Together these funds -- $7.4 million -- were used to buy out Chips Ltd, a company which had the Sharp dealership on the Island and an enormous customer base.

And while the newly formed public company Staples Holdings Ltd. struggled to merge Chips into its operations, it continued to pay out the 10 percent dividend to preferred shareholders.

According to Michael Johnson, president and CEO of Staples Ltd, over the next three and a half years debt service and the preferred dividends cost the company $4.4 million in total.

The company was not performing as well as the shares prospectus had promised and the pot of gold had run dry.

In November 1998 the company could no longer pay out the amounts it owed and trading in Staples Holdings Ltd. was suspended on the Bermuda Stock Exchange.

Back from the brink At the Annual General Meeting in February, preferred shareholders who had gathered were told just how bad the situation was. They had lost their money and the company was going under.

They were also told that Staples Holdings Ltd. would be selling the profitable stationary arm, Staples Ltd, and that funds from this would go to repay first the banks, then the creditors, then them, the preferred shareholders, and finally, the common shareholders.

But with the figures as they stood, it was unlikely, after the banks took back the money they were owed, that any money would be left for anyone else.

Employees at Staples Ltd did not know what would happen to them or their jobs.

They kept working, their future uncertain.

Then in July 1999 local businessman Fernance Perry came in on his white charger to save the stationary division. It is not known how much he paid for Staples Ltd, but last year that part of the company was estimated to be worth $2 million.

Now separated from the crisis-ridden Staples Holdings Ltd, Staples Ltd had to look to the future, its survival still not guaranteed.

With Mr. Perry and the banks, a three year plan was drawn up and creditors contacted.

And despite the crisis, six months later it was all systems go. Staples Ltd may still have had the same name as the holding company now in liquidation, but it began to re-build itself.

"We could not have achieved what we have achieved without the dedication of our employees, the support of our customers and help of our vendors,'' Mr.

Johnson said.

"We have come through what has been a difficult time for us all into a company that is thriving.'' Mr. Johnson said that the future now looks bright under new ownership.

"The new owners have invested cash in Staples Ltd. They took over the debt and debt-restructured. We have clear strategies to differentiate the business in all its key markets. The three-year business plan is based on credible numbers, financial imperatives and clear strategies.

"And the company is currently on-line for electronic transactions with two customers as a precursor to full business-to-business e-commerce.'' While Staples Ltd. continues re-building itself by investing in the tools of the future such as e-commerce, the shareholders of Staples Holdings Ltd are still left wondering what happened to their money.

According to Mr. Johnson, there is no great mystery as to where the cash went.
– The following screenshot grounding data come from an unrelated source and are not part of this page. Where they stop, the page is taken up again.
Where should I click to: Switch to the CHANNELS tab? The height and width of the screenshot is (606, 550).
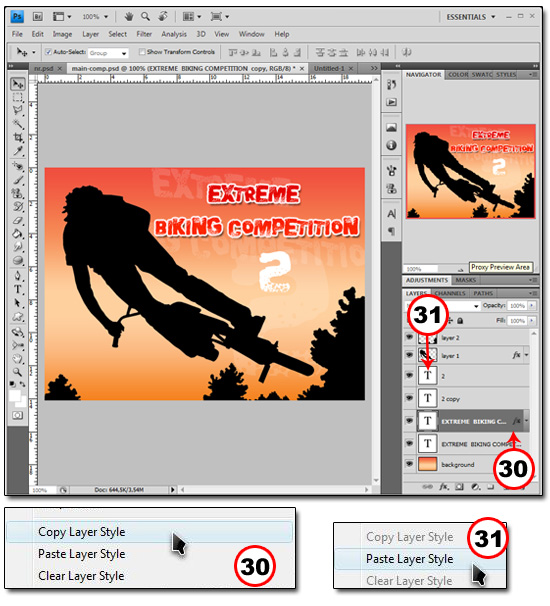coord(450,293)
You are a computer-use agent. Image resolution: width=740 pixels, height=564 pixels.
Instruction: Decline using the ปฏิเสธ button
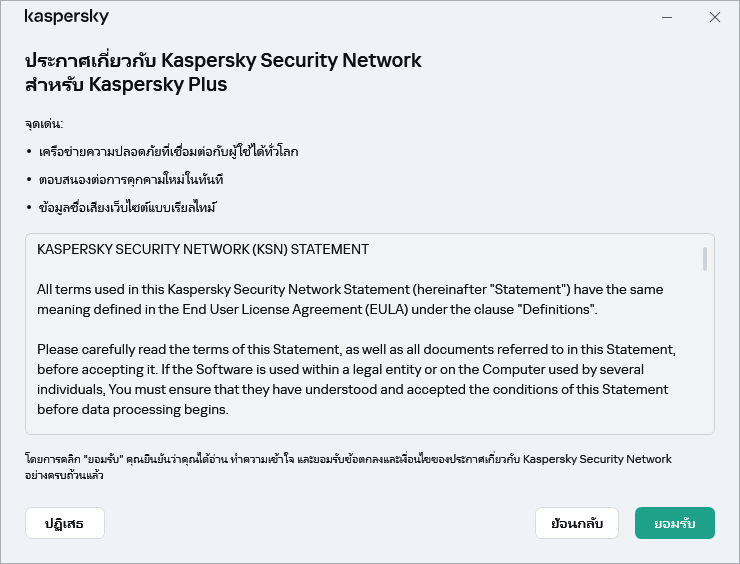coord(64,523)
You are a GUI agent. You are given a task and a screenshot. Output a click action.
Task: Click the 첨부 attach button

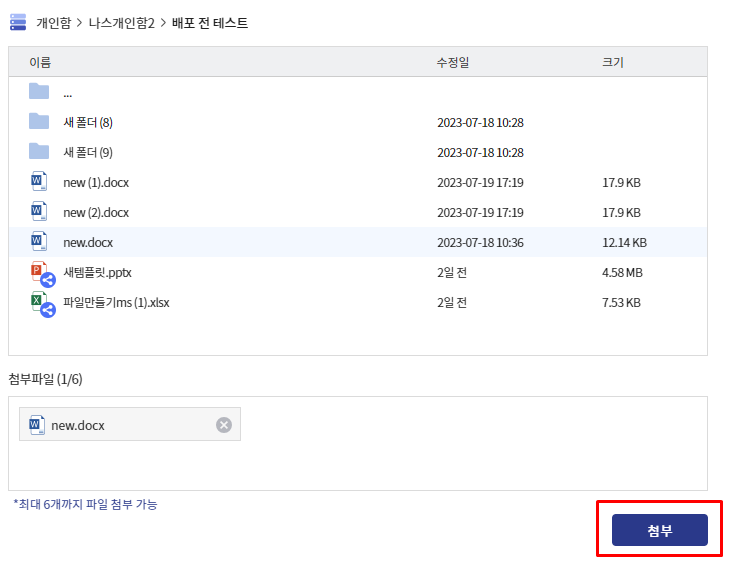point(659,530)
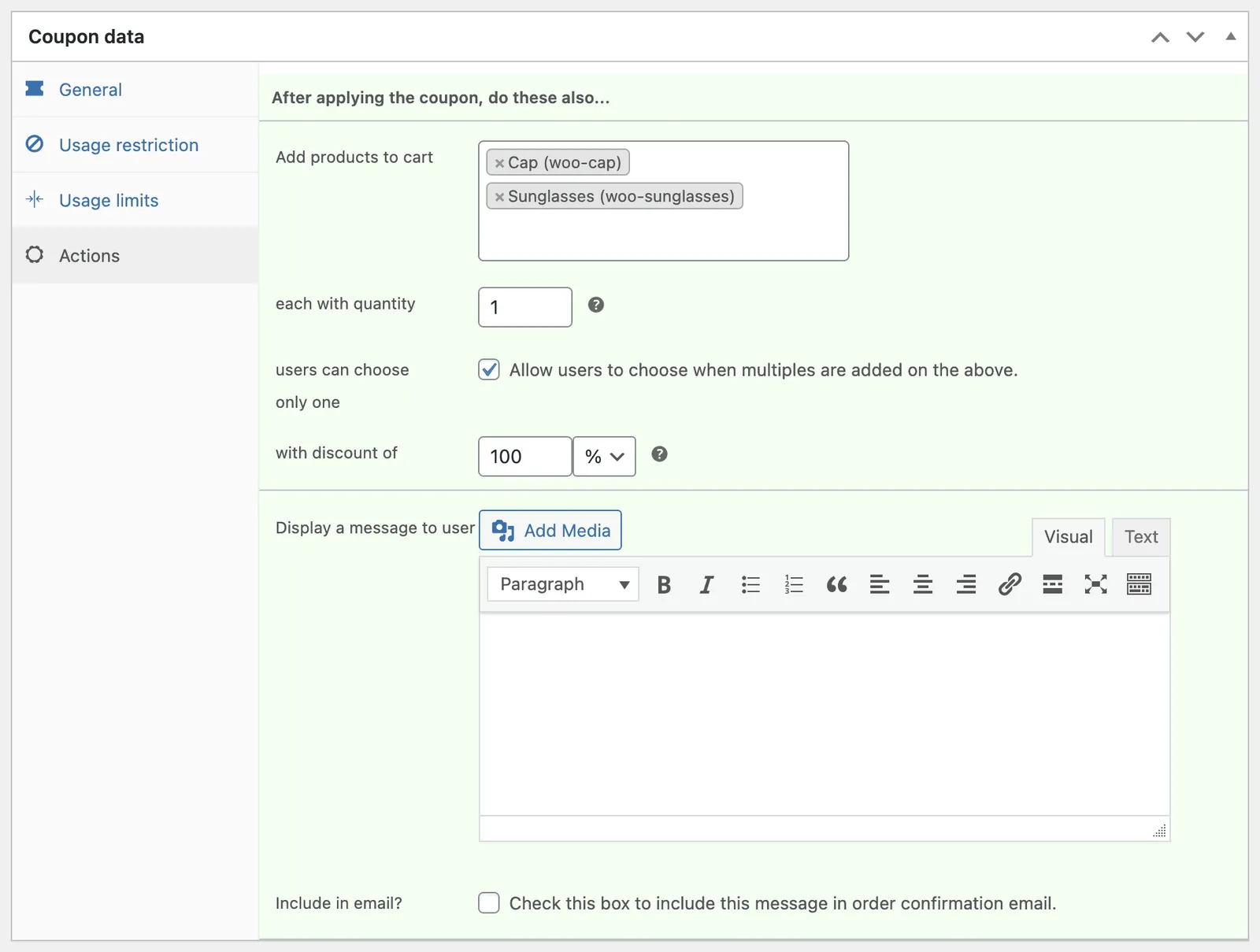Show help for each with quantity
Viewport: 1260px width, 952px height.
click(x=596, y=305)
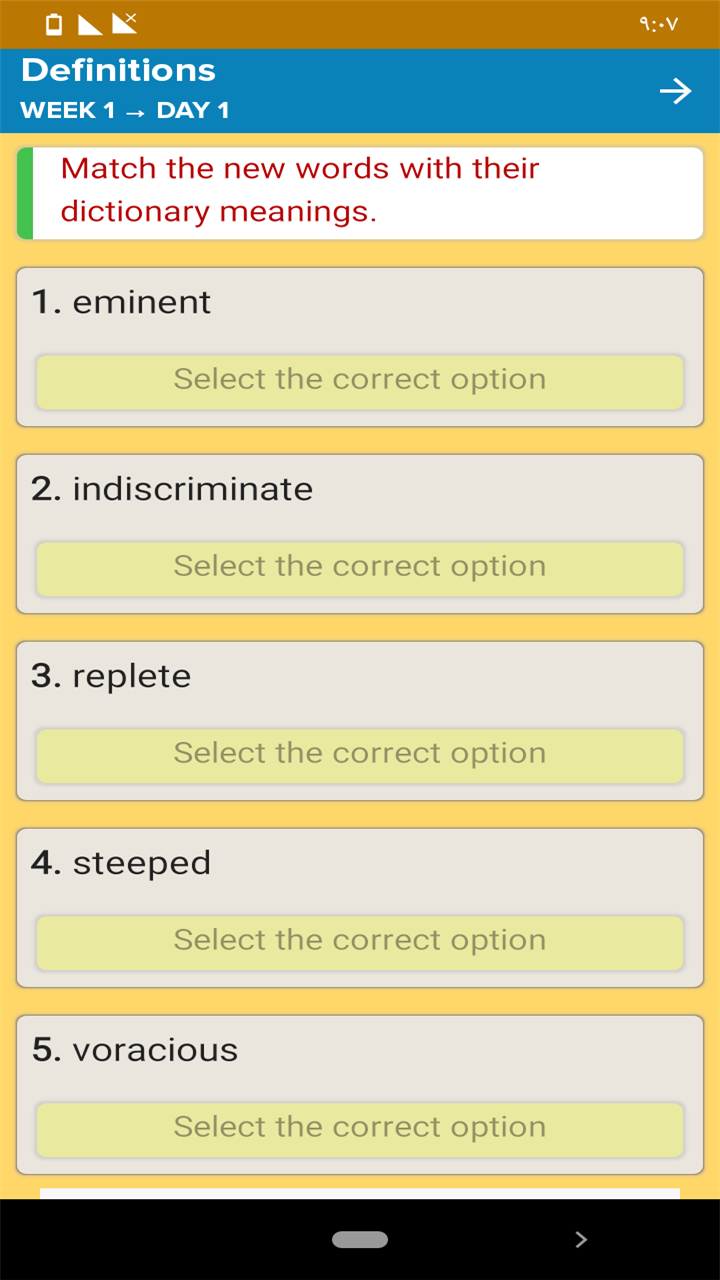Select the word "2. indiscriminate"

[x=172, y=489]
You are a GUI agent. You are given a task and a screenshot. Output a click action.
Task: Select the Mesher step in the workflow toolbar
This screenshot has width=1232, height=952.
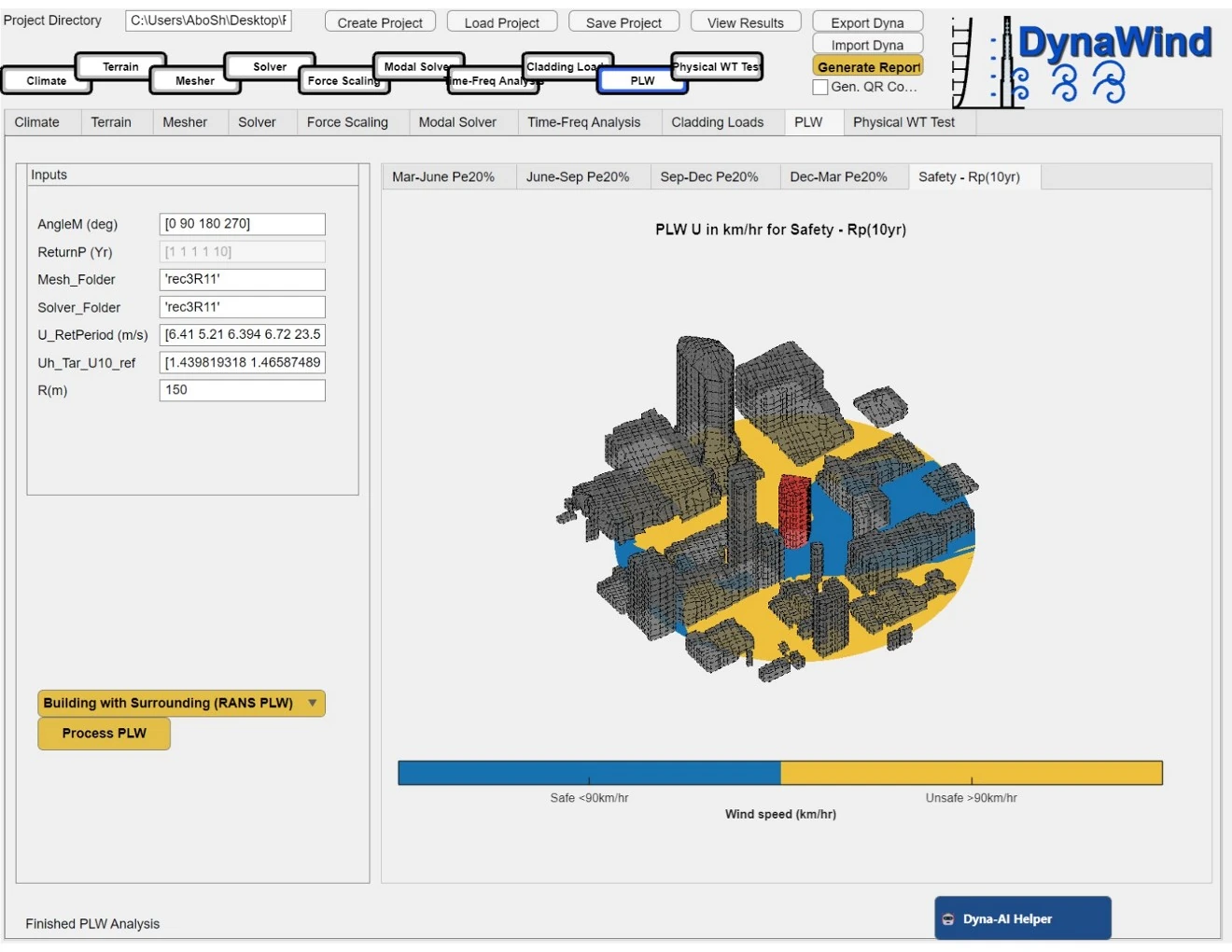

"The answer is very simple. It all went to buy Chips. The prospectus was, shall we say, over ambitious.

"There was nothing in the structure which allowed us to do anything other than by the book. It was a public company.

"It got the best legal and accounting advice.

The reason it did not work out was because it was a bad business decision.'' Meanwhile, shareholders and creditors alike will have to wait for the millennium for the official liquidators' report before they too will be able to move on to a new chapter in their lives.

Winning team: The Staples Ltd team have faced some hard times since Staples Holdings collapsed. But the workers have pulled through. From left, Kim Bell, customer care manager, who has been with the company for 17 years, Paul Fortuna, human resource manager, Wilena White, chief financial officer, Michael Johnson, president and chief executive officer, Bryan Simmons, office supplies manager, and Gilbert Hayward, technical supervisor.